**DATA LISTING:**

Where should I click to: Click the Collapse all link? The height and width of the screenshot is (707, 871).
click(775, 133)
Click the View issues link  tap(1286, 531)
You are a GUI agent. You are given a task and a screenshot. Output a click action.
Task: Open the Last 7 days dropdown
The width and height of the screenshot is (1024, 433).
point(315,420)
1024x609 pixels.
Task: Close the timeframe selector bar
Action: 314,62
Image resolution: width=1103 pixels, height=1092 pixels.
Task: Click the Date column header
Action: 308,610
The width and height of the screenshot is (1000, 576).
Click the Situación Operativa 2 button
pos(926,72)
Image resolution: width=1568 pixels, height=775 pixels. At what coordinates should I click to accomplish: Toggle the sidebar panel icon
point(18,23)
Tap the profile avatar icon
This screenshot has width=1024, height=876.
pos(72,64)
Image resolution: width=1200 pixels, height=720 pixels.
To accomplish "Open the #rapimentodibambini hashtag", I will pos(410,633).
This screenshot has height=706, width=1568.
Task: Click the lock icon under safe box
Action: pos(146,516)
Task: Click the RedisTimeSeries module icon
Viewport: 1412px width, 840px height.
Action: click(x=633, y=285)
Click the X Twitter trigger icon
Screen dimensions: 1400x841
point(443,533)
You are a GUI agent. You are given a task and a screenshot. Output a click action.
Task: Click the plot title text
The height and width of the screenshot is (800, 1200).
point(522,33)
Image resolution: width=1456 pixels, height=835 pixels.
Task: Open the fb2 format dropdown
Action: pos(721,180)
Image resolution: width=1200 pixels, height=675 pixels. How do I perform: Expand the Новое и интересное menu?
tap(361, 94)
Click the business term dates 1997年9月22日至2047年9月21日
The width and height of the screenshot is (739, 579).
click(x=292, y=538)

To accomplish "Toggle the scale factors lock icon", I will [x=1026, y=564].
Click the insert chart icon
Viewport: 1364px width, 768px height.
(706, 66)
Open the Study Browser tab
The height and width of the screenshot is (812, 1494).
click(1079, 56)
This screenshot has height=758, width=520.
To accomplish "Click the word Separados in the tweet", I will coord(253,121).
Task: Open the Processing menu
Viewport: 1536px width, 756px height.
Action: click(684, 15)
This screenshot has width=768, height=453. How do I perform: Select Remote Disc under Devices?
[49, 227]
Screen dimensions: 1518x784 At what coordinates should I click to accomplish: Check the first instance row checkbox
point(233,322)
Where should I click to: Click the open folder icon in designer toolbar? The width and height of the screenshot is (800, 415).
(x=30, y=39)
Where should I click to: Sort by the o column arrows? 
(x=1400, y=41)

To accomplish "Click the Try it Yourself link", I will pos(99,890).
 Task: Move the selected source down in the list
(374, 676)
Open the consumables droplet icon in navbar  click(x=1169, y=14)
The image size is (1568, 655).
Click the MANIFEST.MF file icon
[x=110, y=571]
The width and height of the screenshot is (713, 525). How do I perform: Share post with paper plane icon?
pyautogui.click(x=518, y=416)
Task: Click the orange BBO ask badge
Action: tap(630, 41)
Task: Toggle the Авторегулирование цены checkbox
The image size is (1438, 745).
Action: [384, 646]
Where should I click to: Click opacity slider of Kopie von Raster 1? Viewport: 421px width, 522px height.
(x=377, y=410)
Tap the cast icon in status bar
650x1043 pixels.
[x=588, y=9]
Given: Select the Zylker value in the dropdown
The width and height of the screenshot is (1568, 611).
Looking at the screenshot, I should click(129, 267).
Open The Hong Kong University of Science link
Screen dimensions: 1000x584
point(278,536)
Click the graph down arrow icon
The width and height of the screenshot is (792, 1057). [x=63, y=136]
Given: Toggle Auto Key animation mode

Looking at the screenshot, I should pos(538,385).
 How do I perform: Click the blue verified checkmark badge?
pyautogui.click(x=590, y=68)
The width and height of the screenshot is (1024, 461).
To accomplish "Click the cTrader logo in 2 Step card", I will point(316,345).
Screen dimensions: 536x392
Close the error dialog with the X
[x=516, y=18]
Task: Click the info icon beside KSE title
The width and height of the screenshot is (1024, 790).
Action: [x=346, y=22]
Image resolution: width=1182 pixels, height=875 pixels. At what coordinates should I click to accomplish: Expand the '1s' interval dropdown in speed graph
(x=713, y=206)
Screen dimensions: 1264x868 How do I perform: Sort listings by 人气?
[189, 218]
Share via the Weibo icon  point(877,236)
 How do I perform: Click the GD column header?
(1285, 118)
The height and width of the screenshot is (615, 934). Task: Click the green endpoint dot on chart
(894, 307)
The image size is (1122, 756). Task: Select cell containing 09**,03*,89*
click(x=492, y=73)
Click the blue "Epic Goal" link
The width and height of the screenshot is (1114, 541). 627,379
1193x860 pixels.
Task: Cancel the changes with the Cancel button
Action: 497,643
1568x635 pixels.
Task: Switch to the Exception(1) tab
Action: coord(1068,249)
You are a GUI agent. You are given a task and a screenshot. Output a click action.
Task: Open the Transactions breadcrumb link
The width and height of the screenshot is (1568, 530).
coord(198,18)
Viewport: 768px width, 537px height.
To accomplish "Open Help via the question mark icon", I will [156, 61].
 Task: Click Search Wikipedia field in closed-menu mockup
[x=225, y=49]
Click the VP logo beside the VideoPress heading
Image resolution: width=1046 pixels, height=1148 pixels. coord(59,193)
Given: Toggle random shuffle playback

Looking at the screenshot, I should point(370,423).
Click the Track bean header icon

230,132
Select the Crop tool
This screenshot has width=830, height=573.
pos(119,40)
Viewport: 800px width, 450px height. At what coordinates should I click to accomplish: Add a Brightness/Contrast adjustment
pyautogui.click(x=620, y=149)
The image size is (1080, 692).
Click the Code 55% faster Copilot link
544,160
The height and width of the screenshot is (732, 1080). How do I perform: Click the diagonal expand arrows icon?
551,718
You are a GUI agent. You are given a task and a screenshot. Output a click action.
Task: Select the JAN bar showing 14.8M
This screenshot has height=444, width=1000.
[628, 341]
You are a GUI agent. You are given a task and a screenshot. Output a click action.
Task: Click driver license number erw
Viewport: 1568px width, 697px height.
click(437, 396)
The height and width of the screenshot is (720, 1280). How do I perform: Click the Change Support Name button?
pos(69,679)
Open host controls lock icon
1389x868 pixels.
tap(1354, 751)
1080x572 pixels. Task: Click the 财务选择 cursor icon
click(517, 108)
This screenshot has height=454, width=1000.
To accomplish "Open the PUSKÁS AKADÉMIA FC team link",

**WHAT TO WORK ON:**
Transcribe every line of the records above exactly, leaving nothing out.

**TASK RESPONSE:**
Where should I click to: Click the Collapse all link? The height and width of the screenshot is (707, 871).
click(775, 133)
Click the View issues link  tap(1286, 531)
You are a GUI agent. You are given a task and a screenshot. Output a click action.
Task: Open the Last 7 days dropdown
The width and height of the screenshot is (1024, 433).
point(315,420)
1024x609 pixels.
Task: Close the timeframe selector bar
Action: 314,62
Image resolution: width=1103 pixels, height=1092 pixels.
Task: Click the Date column header
Action: 308,610
The width and height of the screenshot is (1000, 576).
Click the Situación Operativa 2 button
pos(926,72)
Image resolution: width=1568 pixels, height=775 pixels. At what coordinates should I click to accomplish: Toggle the sidebar panel icon
point(18,23)
Tap the profile avatar icon
This screenshot has width=1024, height=876.
pos(72,64)
Image resolution: width=1200 pixels, height=720 pixels.
To accomplish "Open the #rapimentodibambini hashtag", I will pos(410,633).
This screenshot has height=706, width=1568.
Task: Click the lock icon under safe box
Action: pos(146,516)
Task: Click the RedisTimeSeries module icon
Viewport: 1412px width, 840px height.
Action: click(x=633, y=285)
Click the X Twitter trigger icon
Screen dimensions: 1400x841
point(443,533)
You are a GUI agent. You are given a task and a screenshot. Output a click action.
Task: Click the plot title text
The height and width of the screenshot is (800, 1200).
point(522,33)
Image resolution: width=1456 pixels, height=835 pixels.
Task: Open the fb2 format dropdown
Action: pos(721,180)
Image resolution: width=1200 pixels, height=675 pixels. How do I perform: Expand the Новое и интересное menu?
tap(361, 94)
Click the business term dates 1997年9月22日至2047年9月21日
The width and height of the screenshot is (739, 579).
click(x=292, y=538)

To accomplish "Toggle the scale factors lock icon", I will [x=1026, y=564].
Click the insert chart icon
Viewport: 1364px width, 768px height.
(706, 66)
Open the Study Browser tab
The height and width of the screenshot is (812, 1494).
click(1079, 56)
This screenshot has height=758, width=520.
To accomplish "Click the word Separados in the tweet", I will coord(253,121).
Task: Open the Processing menu
Viewport: 1536px width, 756px height.
Action: click(684, 15)
This screenshot has width=768, height=453. How do I perform: Select Remote Disc under Devices?
[49, 227]
Screen dimensions: 1518x784 At what coordinates should I click to accomplish: Check the first instance row checkbox
point(233,322)
Where should I click to: Click the open folder icon in designer toolbar? The width and height of the screenshot is (800, 415).
(x=30, y=39)
Where should I click to: Sort by the o column arrows? 
(x=1400, y=41)

To accomplish "Click the Try it Yourself link", I will pos(99,890).
 Task: Move the selected source down in the list
(374, 676)
Open the consumables droplet icon in navbar  click(x=1169, y=14)
The image size is (1568, 655).
Click the MANIFEST.MF file icon
[x=110, y=571]
The width and height of the screenshot is (713, 525). How do I perform: Share post with paper plane icon?
pyautogui.click(x=518, y=416)
Task: Click the orange BBO ask badge
Action: tap(630, 41)
Task: Toggle the Авторегулирование цены checkbox
The image size is (1438, 745).
Action: [384, 646]
Where should I click to: Click opacity slider of Kopie von Raster 1? Viewport: 421px width, 522px height.
(x=377, y=410)
Tap the cast icon in status bar
650x1043 pixels.
[x=588, y=9]
Given: Select the Zylker value in the dropdown
The width and height of the screenshot is (1568, 611).
Looking at the screenshot, I should click(129, 267).
Open The Hong Kong University of Science link
Screen dimensions: 1000x584
point(278,536)
Click the graph down arrow icon
The width and height of the screenshot is (792, 1057). [x=63, y=136]
Given: Toggle Auto Key animation mode

Looking at the screenshot, I should pos(538,385).
 How do I perform: Click the blue verified checkmark badge?
pyautogui.click(x=590, y=68)
The width and height of the screenshot is (1024, 461).
To accomplish "Click the cTrader logo in 2 Step card", I will point(316,345).
Screen dimensions: 536x392
Close the error dialog with the X
[x=516, y=18]
Task: Click the info icon beside KSE title
The width and height of the screenshot is (1024, 790).
Action: [x=346, y=22]
Image resolution: width=1182 pixels, height=875 pixels. At what coordinates should I click to accomplish: Expand the '1s' interval dropdown in speed graph
(x=713, y=206)
Screen dimensions: 1264x868 How do I perform: Sort listings by 人气?
[189, 218]
Share via the Weibo icon  point(877,236)
 How do I perform: Click the GD column header?
(1285, 118)
The height and width of the screenshot is (615, 934). Task: Click the green endpoint dot on chart
(894, 307)
The image size is (1122, 756). Task: Select cell containing 09**,03*,89*
click(x=492, y=73)
Click the blue "Epic Goal" link
The width and height of the screenshot is (1114, 541). 627,379
1193x860 pixels.
Task: Cancel the changes with the Cancel button
Action: 497,643
1568x635 pixels.
Task: Switch to the Exception(1) tab
Action: coord(1068,249)
You are a GUI agent. You are given a task and a screenshot. Output a click action.
Task: Open the Transactions breadcrumb link
The width and height of the screenshot is (1568, 530).
coord(198,18)
Viewport: 768px width, 537px height.
To accomplish "Open Help via the question mark icon", I will [156, 61].
 Task: Click Search Wikipedia field in closed-menu mockup
[x=225, y=49]
Click the VP logo beside the VideoPress heading
Image resolution: width=1046 pixels, height=1148 pixels. coord(59,193)
Given: Toggle random shuffle playback

Looking at the screenshot, I should point(370,423).
Click the Track bean header icon

230,132
Select the Crop tool
This screenshot has width=830, height=573.
pos(119,40)
Viewport: 800px width, 450px height. At what coordinates should I click to accomplish: Add a Brightness/Contrast adjustment
pyautogui.click(x=620, y=149)
The image size is (1080, 692).
Click the Code 55% faster Copilot link
544,160
The height and width of the screenshot is (732, 1080). How do I perform: Click the diagonal expand arrows icon?
551,718
You are a GUI agent. You are given a task and a screenshot. Output a click action.
Task: Select the JAN bar showing 14.8M
This screenshot has height=444, width=1000.
[628, 341]
You are a GUI agent. You are given a task and a screenshot. Output a click action.
Task: Click driver license number erw
Viewport: 1568px width, 697px height.
click(437, 396)
The height and width of the screenshot is (720, 1280). How do I perform: Click the Change Support Name button?
pos(69,679)
Open host controls lock icon
1389x868 pixels.
tap(1354, 751)
1080x572 pixels. Task: Click the 财务选择 cursor icon
click(517, 108)
This screenshot has height=454, width=1000.
To accomplish "Open the PUSKÁS AKADÉMIA FC team link",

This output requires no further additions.